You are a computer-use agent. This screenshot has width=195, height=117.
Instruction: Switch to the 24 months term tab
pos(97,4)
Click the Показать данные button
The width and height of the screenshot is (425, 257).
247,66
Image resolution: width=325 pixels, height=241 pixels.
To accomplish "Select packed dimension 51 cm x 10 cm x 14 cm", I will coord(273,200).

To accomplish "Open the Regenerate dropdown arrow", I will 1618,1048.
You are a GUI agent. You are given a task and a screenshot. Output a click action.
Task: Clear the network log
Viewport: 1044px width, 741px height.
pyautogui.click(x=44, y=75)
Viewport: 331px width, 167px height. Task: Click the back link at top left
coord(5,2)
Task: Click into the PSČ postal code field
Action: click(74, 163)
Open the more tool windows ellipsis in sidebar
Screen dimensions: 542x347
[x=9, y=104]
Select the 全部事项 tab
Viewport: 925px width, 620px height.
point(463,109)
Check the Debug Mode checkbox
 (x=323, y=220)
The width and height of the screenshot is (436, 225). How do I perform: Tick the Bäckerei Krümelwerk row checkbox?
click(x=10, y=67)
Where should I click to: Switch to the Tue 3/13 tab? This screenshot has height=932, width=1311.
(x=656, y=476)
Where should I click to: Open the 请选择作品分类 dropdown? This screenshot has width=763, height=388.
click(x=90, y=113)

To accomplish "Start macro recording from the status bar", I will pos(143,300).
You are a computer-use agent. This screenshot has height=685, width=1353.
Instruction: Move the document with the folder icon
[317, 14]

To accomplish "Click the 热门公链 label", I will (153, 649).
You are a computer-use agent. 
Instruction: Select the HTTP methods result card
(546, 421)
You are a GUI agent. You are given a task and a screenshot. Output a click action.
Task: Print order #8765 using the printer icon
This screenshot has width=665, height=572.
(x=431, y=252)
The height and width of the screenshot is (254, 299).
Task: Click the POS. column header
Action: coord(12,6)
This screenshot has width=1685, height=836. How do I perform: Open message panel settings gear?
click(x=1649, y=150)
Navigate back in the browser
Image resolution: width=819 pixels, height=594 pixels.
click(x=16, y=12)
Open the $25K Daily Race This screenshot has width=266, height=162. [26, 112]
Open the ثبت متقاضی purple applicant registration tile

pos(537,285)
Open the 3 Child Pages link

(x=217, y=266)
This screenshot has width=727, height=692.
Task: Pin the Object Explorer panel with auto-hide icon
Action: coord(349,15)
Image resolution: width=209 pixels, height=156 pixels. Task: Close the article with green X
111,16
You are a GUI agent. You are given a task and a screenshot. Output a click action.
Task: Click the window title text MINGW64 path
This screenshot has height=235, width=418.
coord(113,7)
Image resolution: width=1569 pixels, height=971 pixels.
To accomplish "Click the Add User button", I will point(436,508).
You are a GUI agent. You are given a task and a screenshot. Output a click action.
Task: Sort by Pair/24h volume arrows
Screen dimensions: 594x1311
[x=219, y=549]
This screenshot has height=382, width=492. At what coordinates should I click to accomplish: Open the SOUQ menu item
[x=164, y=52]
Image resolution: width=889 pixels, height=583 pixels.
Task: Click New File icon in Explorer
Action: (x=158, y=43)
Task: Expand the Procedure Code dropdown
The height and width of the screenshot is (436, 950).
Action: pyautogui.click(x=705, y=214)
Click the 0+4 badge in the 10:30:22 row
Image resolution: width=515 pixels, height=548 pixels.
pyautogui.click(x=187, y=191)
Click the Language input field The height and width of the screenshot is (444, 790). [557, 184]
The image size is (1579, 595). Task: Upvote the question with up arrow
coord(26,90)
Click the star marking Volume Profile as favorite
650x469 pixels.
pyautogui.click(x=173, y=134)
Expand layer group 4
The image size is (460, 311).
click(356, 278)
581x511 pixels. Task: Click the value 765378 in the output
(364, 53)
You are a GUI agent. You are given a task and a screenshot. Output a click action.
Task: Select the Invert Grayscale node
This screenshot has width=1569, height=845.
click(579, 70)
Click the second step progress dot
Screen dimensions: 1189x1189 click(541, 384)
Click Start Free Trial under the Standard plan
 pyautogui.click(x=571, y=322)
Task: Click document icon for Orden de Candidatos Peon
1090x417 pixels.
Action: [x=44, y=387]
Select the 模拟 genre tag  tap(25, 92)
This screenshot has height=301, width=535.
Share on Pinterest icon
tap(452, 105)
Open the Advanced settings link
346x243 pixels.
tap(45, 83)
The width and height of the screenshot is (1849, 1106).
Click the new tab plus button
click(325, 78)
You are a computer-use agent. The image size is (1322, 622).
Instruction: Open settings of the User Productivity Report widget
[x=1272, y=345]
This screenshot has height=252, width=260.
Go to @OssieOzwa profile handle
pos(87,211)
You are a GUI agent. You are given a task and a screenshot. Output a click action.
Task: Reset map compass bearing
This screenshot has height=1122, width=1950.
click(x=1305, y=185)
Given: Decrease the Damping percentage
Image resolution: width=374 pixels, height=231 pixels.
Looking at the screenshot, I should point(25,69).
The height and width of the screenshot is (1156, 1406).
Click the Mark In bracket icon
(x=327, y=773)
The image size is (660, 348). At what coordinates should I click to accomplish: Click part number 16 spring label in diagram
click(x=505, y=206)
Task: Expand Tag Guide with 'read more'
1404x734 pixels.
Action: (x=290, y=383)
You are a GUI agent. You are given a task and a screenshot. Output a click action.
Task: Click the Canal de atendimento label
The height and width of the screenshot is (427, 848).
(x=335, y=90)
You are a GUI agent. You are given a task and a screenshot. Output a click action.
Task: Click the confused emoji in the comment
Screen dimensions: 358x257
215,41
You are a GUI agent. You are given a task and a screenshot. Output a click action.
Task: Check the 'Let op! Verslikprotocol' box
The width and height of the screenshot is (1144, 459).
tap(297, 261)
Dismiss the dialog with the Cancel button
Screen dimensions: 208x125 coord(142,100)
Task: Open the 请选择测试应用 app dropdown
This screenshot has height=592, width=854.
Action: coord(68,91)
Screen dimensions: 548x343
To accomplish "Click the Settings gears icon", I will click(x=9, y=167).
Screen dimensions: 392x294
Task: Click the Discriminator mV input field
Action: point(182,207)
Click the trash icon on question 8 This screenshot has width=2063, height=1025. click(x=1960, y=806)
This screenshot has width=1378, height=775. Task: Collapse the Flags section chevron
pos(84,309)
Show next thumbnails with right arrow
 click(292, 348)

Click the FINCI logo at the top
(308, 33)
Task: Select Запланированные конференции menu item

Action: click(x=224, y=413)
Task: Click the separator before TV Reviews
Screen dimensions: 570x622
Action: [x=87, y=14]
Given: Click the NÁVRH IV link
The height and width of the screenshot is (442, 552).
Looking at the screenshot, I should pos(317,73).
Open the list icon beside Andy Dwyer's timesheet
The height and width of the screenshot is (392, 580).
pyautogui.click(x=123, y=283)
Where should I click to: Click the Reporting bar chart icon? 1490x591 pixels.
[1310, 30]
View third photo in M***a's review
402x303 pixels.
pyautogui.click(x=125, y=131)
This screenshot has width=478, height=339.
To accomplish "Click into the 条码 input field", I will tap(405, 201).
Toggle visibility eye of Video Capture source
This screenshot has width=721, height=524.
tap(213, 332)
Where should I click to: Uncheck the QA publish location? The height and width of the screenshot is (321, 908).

§ §

Work required -
Copy out every line of the material above that contains the word "Instruction", matching its case exactly.

Solution to this task -
Instruction: Switch to the 24 months term tab
Instruction: Move the document with the folder icon
Instruction: Select the HTTP methods result card
Instruction: Open settings of the User Productivity Report widget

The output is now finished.